## START INPUT
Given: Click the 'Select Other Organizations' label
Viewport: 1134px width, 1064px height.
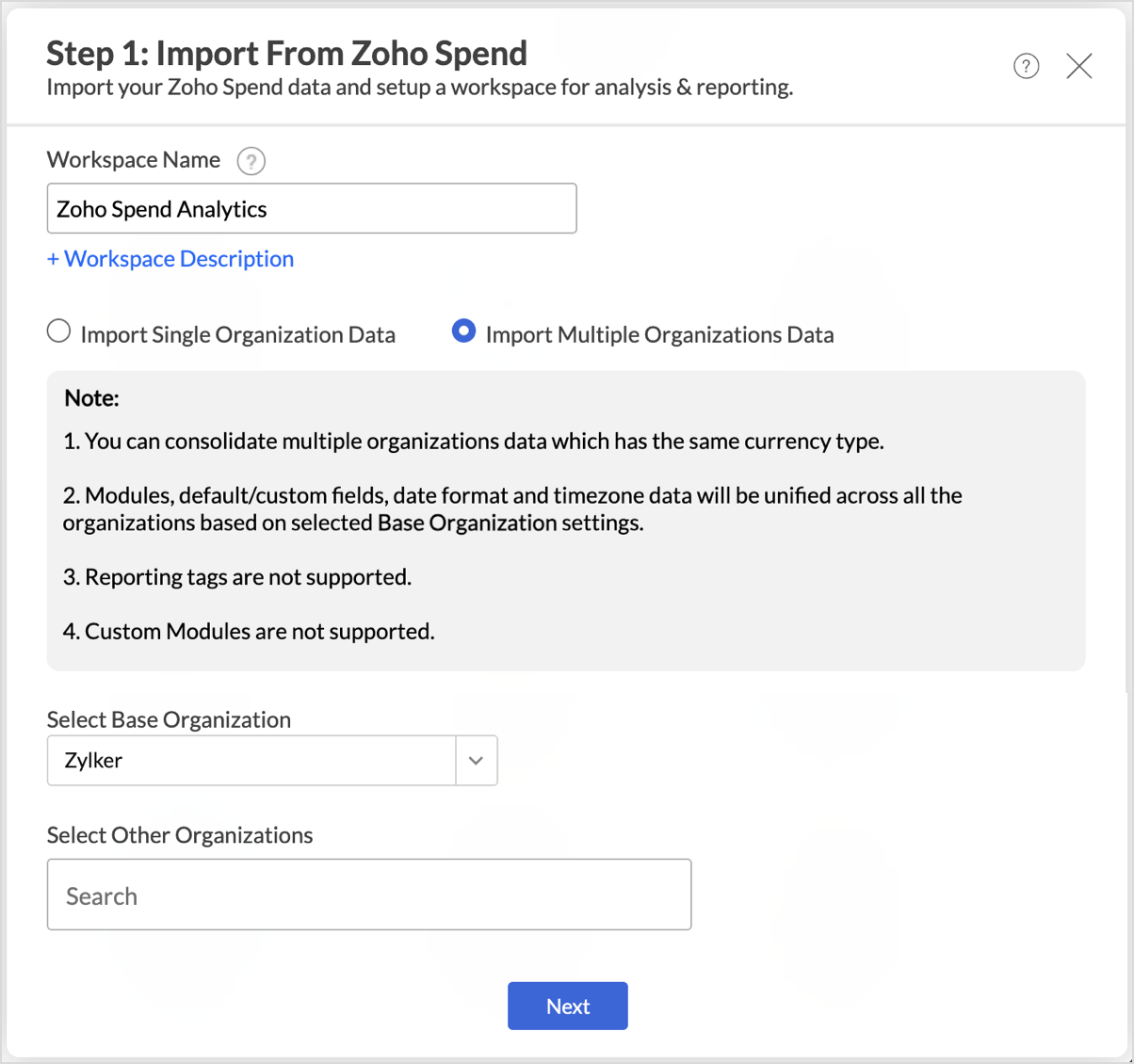Looking at the screenshot, I should pyautogui.click(x=180, y=835).
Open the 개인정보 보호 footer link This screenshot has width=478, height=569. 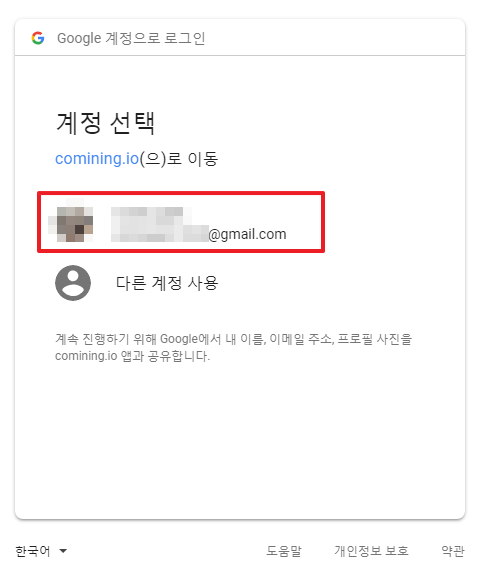click(x=371, y=551)
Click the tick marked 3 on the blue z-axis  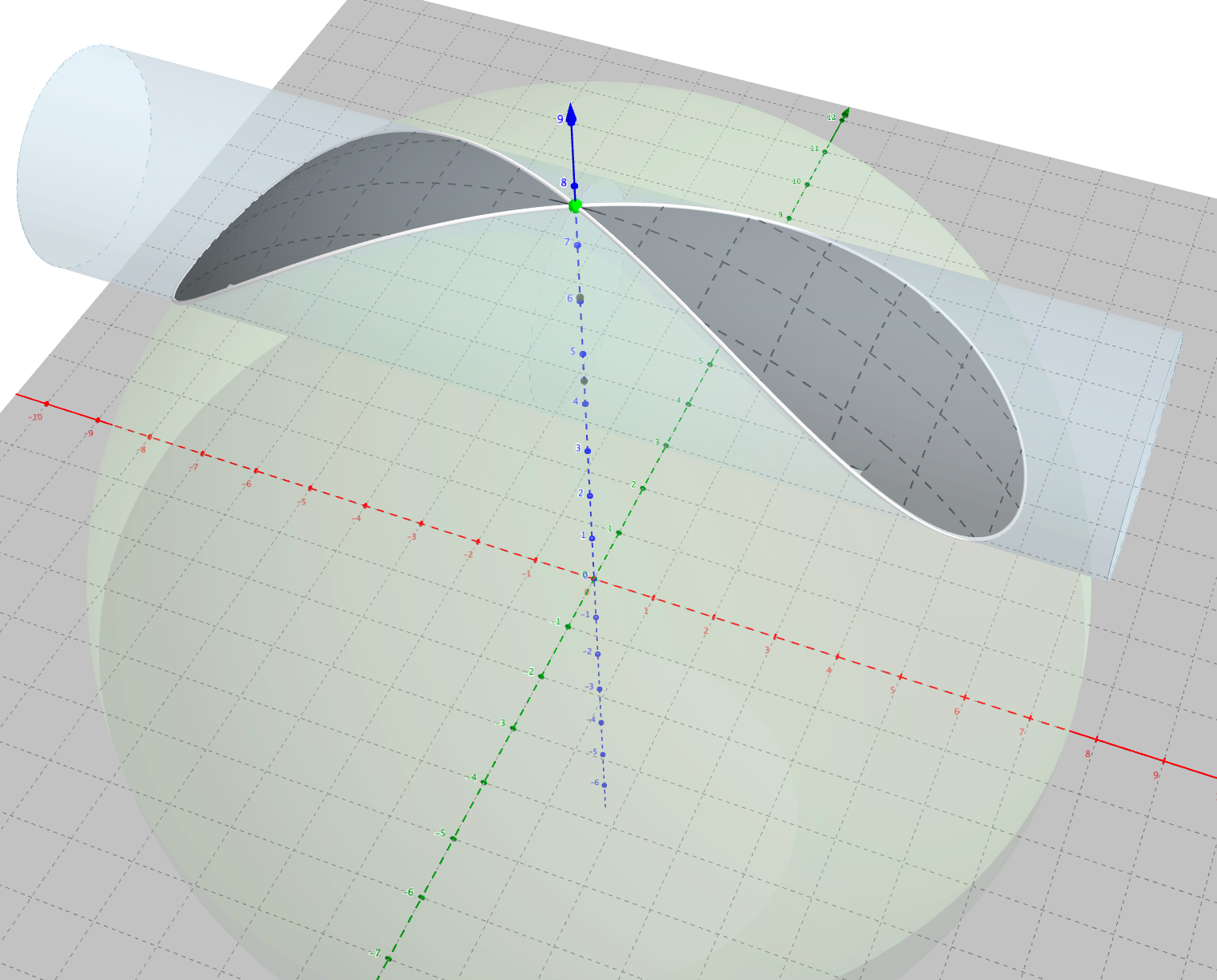point(588,451)
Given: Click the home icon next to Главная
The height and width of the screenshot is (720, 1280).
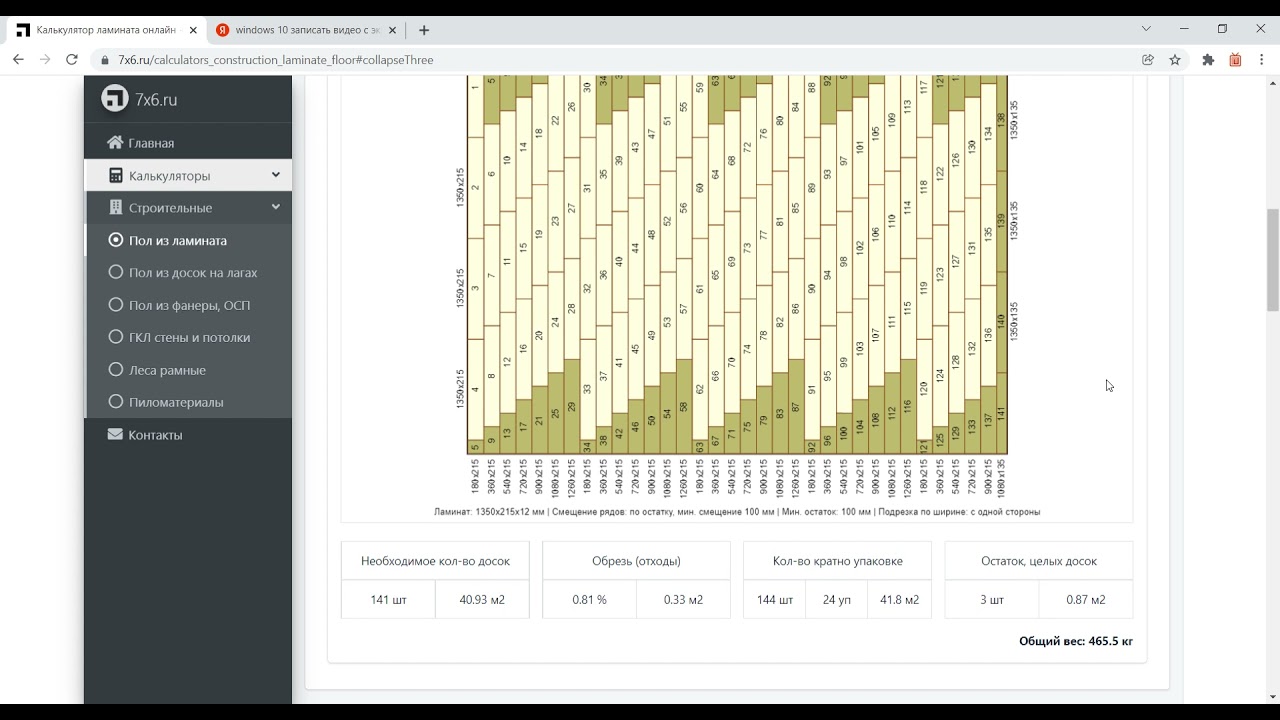Looking at the screenshot, I should [115, 143].
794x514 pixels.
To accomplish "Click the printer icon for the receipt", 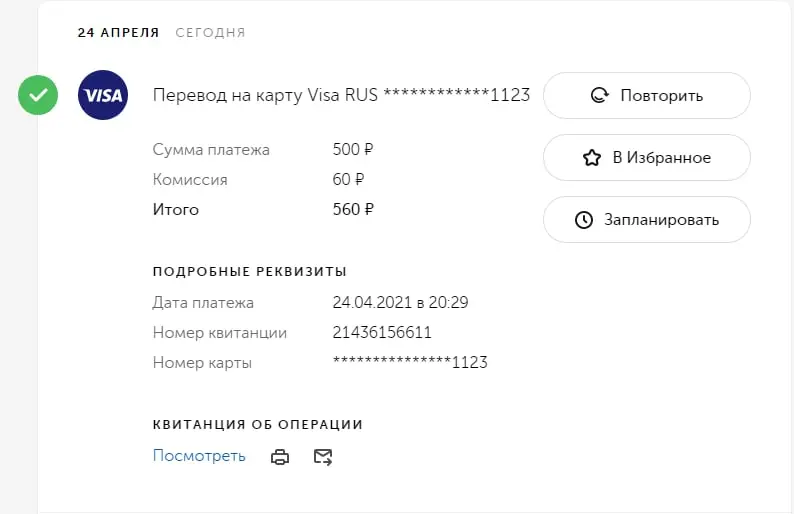I will 280,457.
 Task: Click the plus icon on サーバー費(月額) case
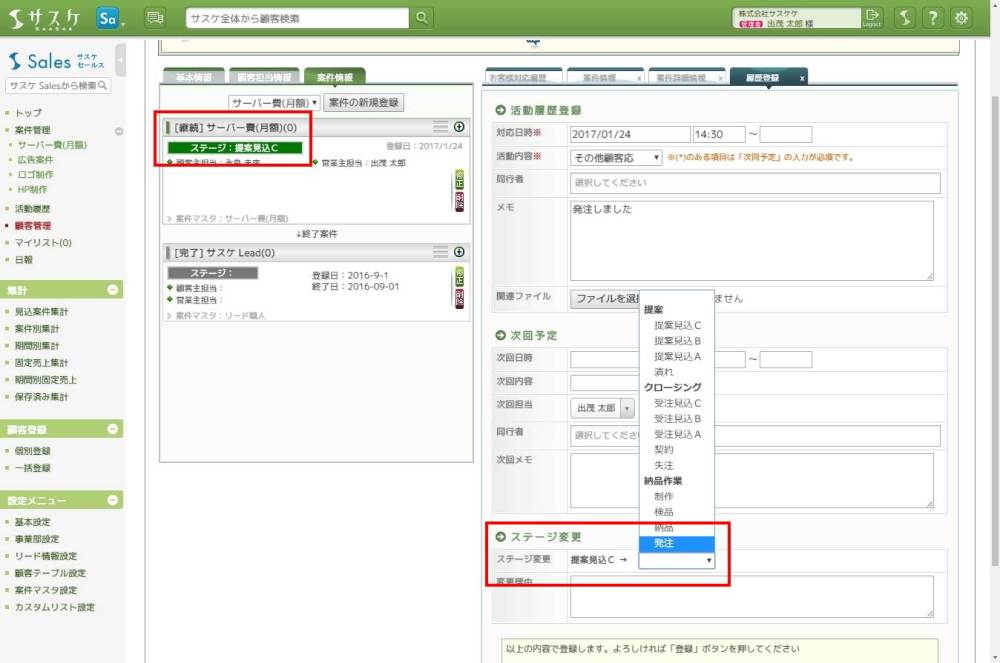tap(459, 127)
## END INPUT
Pick out every line in the listing above that contains the word "Given", and copy each of those lines in full.

Given: Click the 'Select Other Organizations' label
Given: Click the home icon next to Главная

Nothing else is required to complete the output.